![]() Bootleggers of the Metolius
Prohibition came just in time the for the dry-land homesteaders of Grandview who were hanging on by their fingernails, trying to eke a living out of 160 acres that barely had enough forage for a cow or two. With a two-dollar investment in sugar and yeast a farmer could make enough money to put groceries on the table and pay the bills for a couple months.
In 1924 Gussie Foley shot her ever-violent husband, who was in a drunken rage. At the ranch the sherrif found a large still, 15 gallons of moonshine whiskey, 190 quarts of beer, and 4oo gallons of mash. As he lay dying, he told the sheriff "I had it coming", and "mother" wasn't to blame.
A bootlegger could put his still in an abandoned homesteader's cabin and watch from a safe distance until the batch was ready. People approaching the still who were not recognized as lawmen were ofter warned away with a rifle shot.

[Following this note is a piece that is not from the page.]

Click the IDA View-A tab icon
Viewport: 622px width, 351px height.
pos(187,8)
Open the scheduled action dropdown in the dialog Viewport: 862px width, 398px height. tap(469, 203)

So well hidden were the moonshiners' cabins and dugouts that they were still being found decades later. Few were foolish enough to be caught, but a couple of prominent resort proprietors on the Metolius were arrested in April of 1926. When the 21st Amendment was repealed in 1933 hundreds of stills were discovered in abandoned and knocked-up shacks deep in the canyons and juniper thickets.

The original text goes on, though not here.